Earlier this week, transit agencies in and around Seattle launched a new, two-tiered fare system: one rate for most riders in a region full of high-wage tech jobs, and another for those living on less than 200 percent of the poverty line.
The distinctions start with scale and ambition: King County has about two and a half times San Francisco’s population, and in aiming for enrollment numbers San Franciscans could only dream of, it is relying on what transit experts say is the most innovative idea of all: tools honed by the Affordable Care Act. A countywide system of more than 40 health clinics, food banks, community colleges and other sites run by nonprofit groups was put together to enroll residents in health insurance, and those partners were re-enlisted in the last few weeks to start registering people for ORCA Lift.
To make matters even simpler, riders can verify their eligibility by showing that they've already qualified for other benefits like Medicaid, food stamps, or Temporary Assistance for Needy Families.

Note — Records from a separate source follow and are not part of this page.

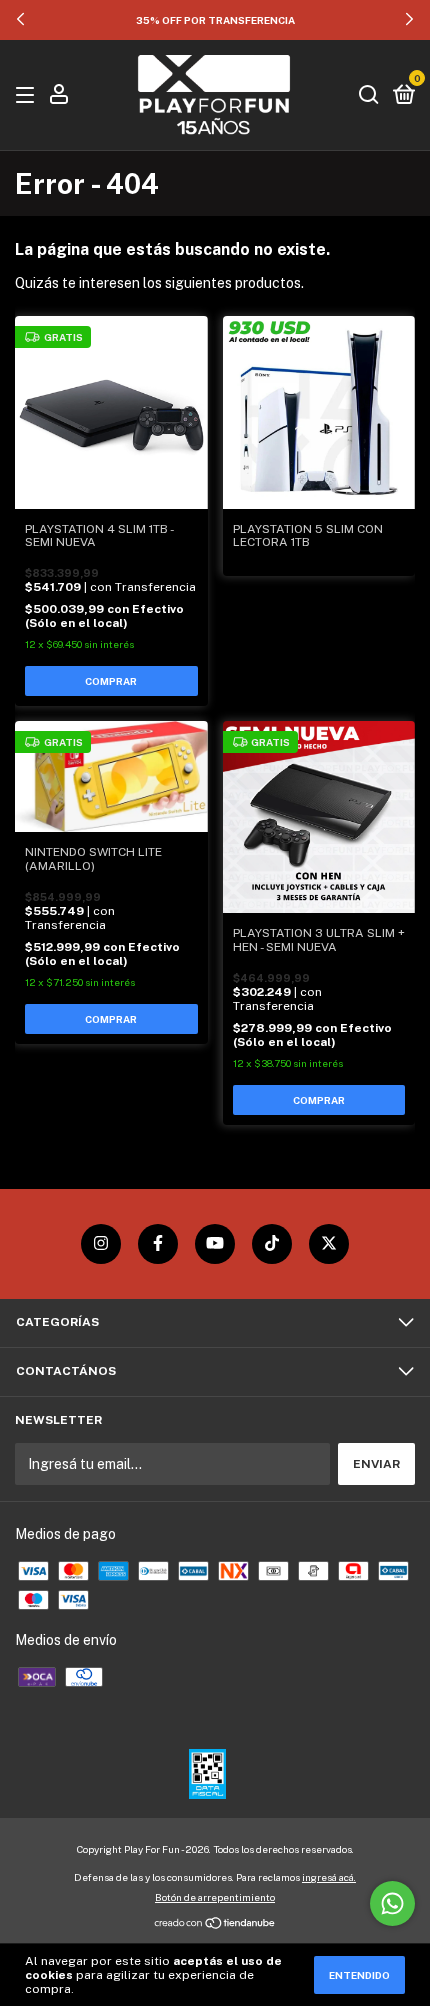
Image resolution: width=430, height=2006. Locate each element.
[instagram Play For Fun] (101, 1244)
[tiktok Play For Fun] (272, 1244)
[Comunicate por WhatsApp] (392, 1903)
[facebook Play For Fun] (158, 1244)
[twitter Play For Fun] (329, 1244)
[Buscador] (369, 96)
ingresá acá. (329, 1877)
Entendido (359, 1975)
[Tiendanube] (215, 1925)
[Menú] (28, 96)
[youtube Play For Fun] (215, 1244)
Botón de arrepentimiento (215, 1897)
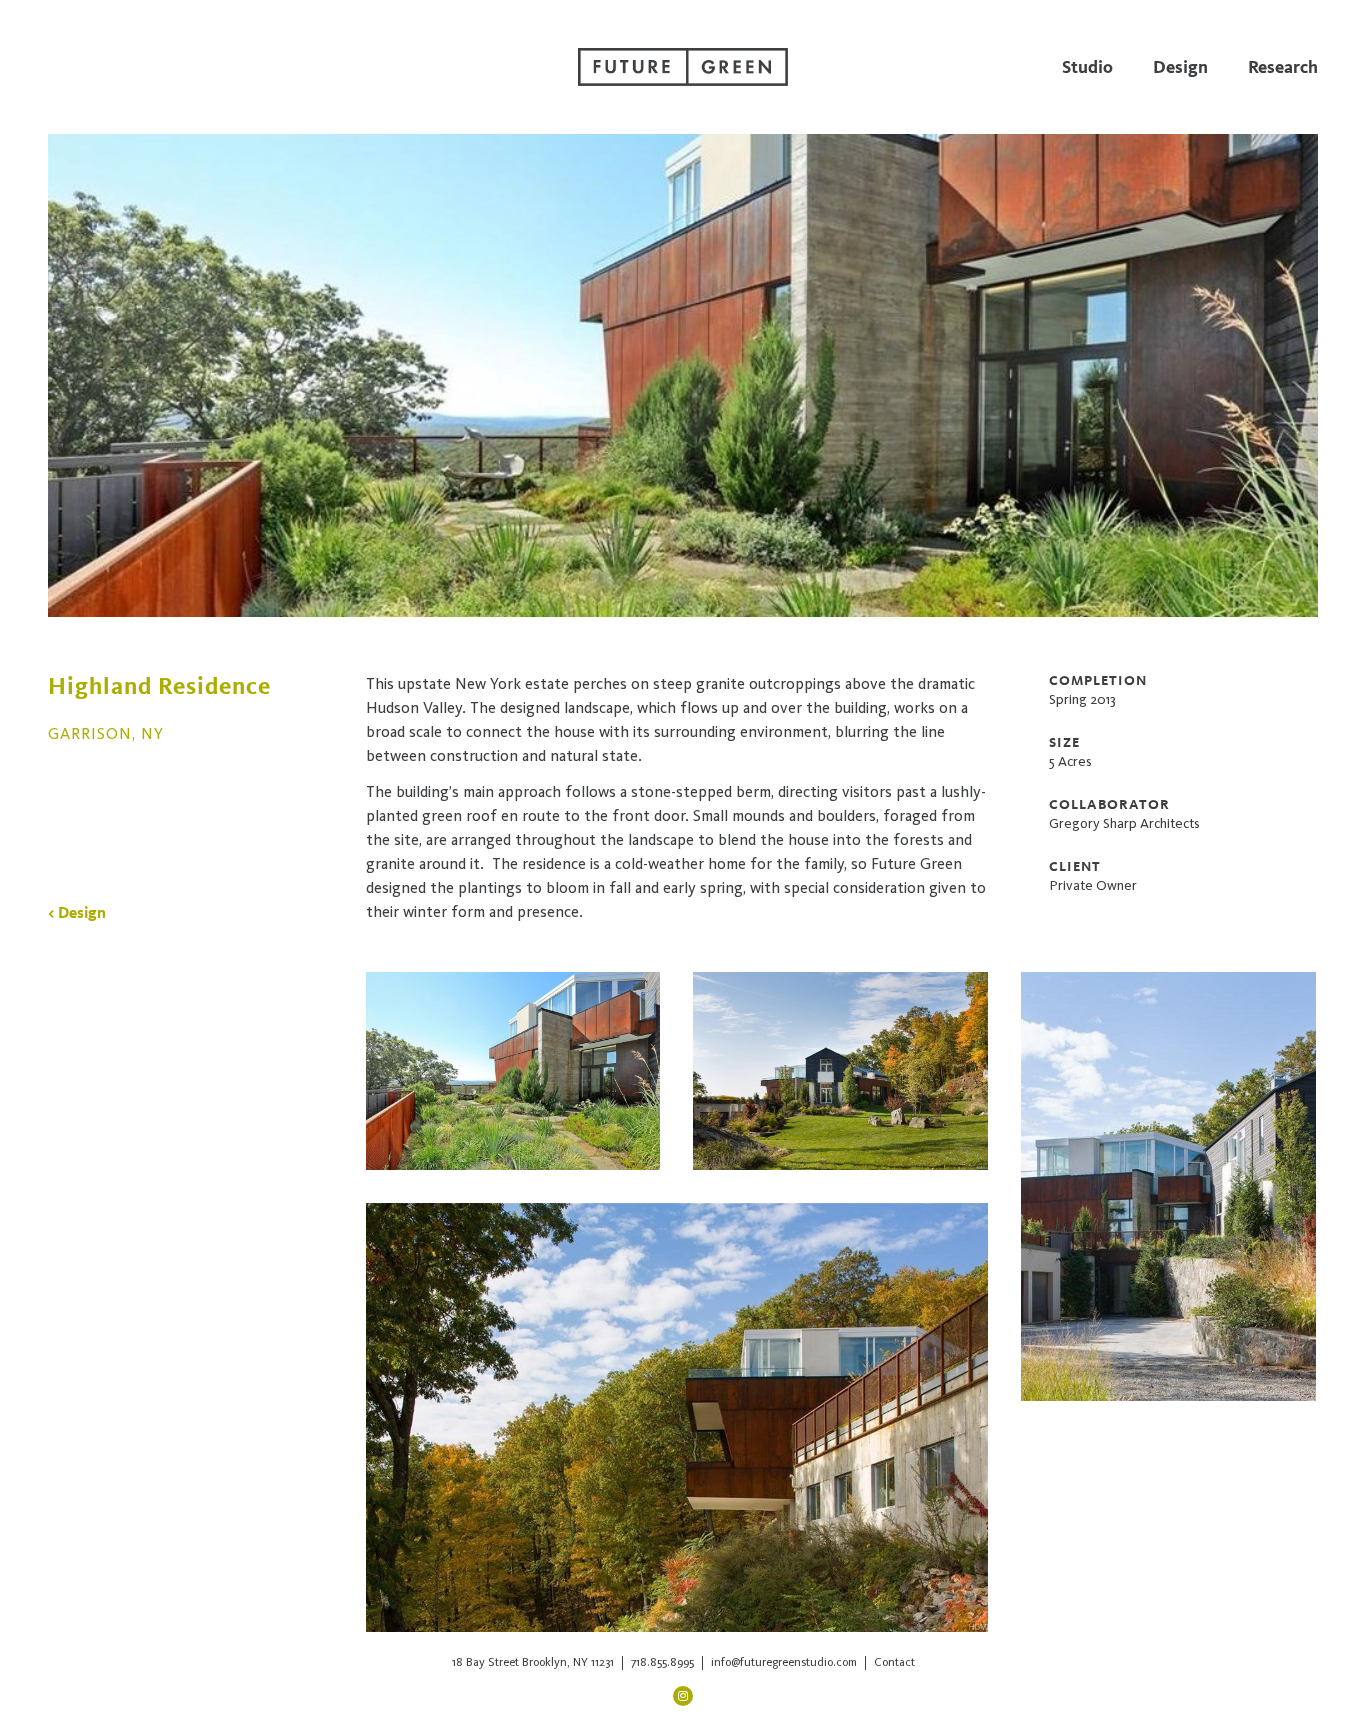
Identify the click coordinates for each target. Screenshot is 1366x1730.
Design (1180, 67)
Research (1283, 67)
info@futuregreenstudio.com (784, 1662)
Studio (1087, 67)
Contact (894, 1662)
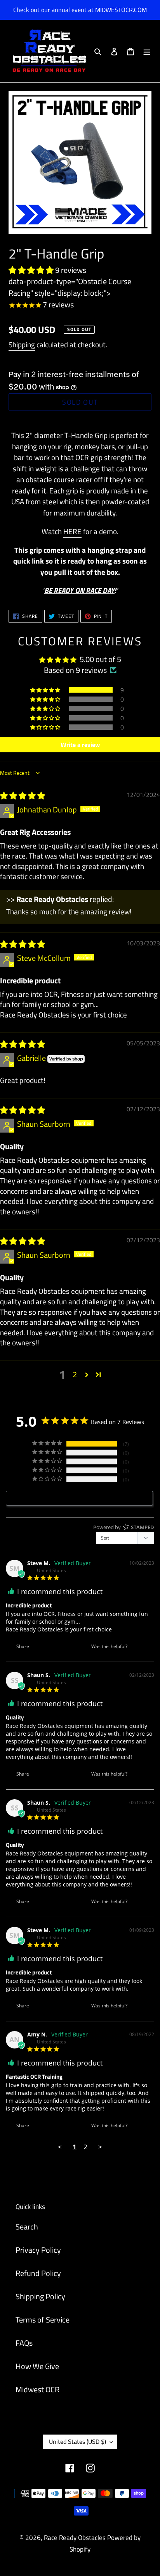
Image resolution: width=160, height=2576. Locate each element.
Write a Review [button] (83, 1498)
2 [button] (75, 1374)
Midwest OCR (37, 2389)
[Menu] (147, 50)
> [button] (100, 2146)
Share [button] (22, 1646)
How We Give (37, 2366)
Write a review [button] (80, 744)
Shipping (22, 344)
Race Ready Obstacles (75, 2538)
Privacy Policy (38, 2250)
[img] (22, 796)
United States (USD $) (77, 2441)
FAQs (24, 2343)
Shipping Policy (40, 2296)
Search (27, 2227)
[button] (32, 270)
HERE (72, 531)
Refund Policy (38, 2273)
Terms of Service (43, 2320)
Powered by (123, 1527)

This kind of transit discount is one of the smartest subsidies any city can offer to the poor for a host of reasons. It's much cheaper — and politically more feasible — to enable the poor to commute to cheaper housing than to try to build that affordable housing in the expensive neighborhoods where many of them work. Transit is already heavily subsidized by public money, and this system directs that subsidy to the people who need it most. Improving public transit is also a tangible way to tackle unemployment among would-be workers who have a hard time keeping a job because they have a hard time getting to it.
A discount transit program is also, quite simply, a way to boost the incomes of the poor by returning more money to their pockets. If you spend as much on coffee as you do commuting every day, the difference doesn't sound like much. But it's the equivalent of a modest raise for people making minimum wage, even in Seattle.